───── Passage to read

Jean-Michel Basquiat, Bird on Money, 1981
  • In particular, the Italian gallerist Emilio Mazzoli saw the exhibition and invited Basquiat to Modena (Italy) to have his first world solo show, that opened on May 23, 1981.
  • Furthermore, Basquait had a revolutionary advancement in 1982, not only his six solo shows in cities worldwide as the youngest artist ever to be included in Documenta but the creation of about 200 artworks and his signature black oracle figure.
Cabeza, 1982 - Jean-Michel Basquiat
Jean-Michel Basquiat, Cabeza, 1982
  • Unfortunately, the era background and social environment still made him a serious pressure, especially, as being a young black man artist. Basquiat later addicted to heroin and cocaine which were considered as a solution for those unsolvable problems.
  • Although he attempted to get rid of the drug dependence, on August 12, 1988, he died of a heroin overdose at his art studio on Great Jones Street.

Style

Basquiat’s art career had at least twice breakthroughs. At the most beginning, his drawings were still like the seeds which contained a powerful spirit but did not really display his appearance. Those initial sketches were more like miniatures as a part of his future creation.

Untitled, 1978 - Jean-Michel Basquiat
Jean-Michel Basquiat, Untitled, 1978

Furthermore, in 1982, Basquiat’s creation began to have a more obvious main theme, the black figure. Although the time period was not long, it is hard to say this element which appeared in hundreds of his works was not a constant development of Basquiat’s art cognition. Basquiat used this figure reflected a lot of social problems with the context in his paintings, and some of his self-portraits also used it as the basis. His arts are really hard to tell an exactly simple meaning, but really has the power of expressing the idea: “I am telling you”.

Self-Portrait as a Heel, Part Two, 1982 - Jean-Michel Basquiat
Jean-Michel Basquiat, Self-Portrait as a Heel, Part Two, 1982

In his later works, the features of Neo-expressionism were further highlighted, which can obviously see his reaction against conceptual art and minimal art of the 1970s. He attempted to crazily increase the content in some of his work, and the using of colours became more contrastive and bright.

──────────

**Work to do:**
a: In the passage on Basquiat, on what date did his first solo show in Modena open?
b: Reproduce word for word the part of the passage on Basquiat starting at "Cabeza, 1982 - Jean-Michel" and ending at "those unsolvable problems.".

───── Data segment

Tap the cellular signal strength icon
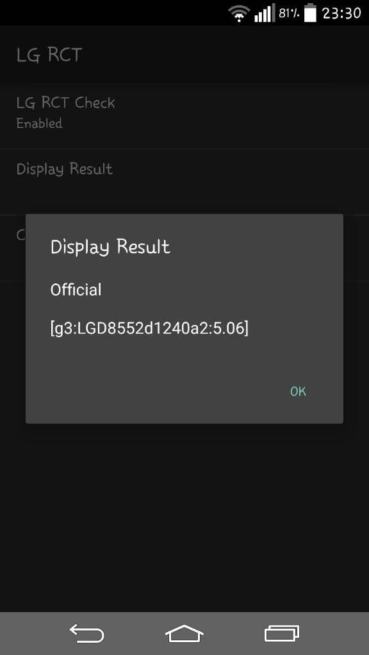Screen dimensions: 369x655 [x=265, y=13]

──────────

**Solutions per task:**
a: May 23, 1981

b:
Cabeza, 1982 - Jean-Michel Basquiat
Jean-Michel Basquiat, Cabeza, 1982
  • Unfortunately, the era background and social environment still made him a serious pressure, especially, as being a young black man artist. Basquiat later addicted to heroin and cocaine which were considered as a solution for those unsolvable problems.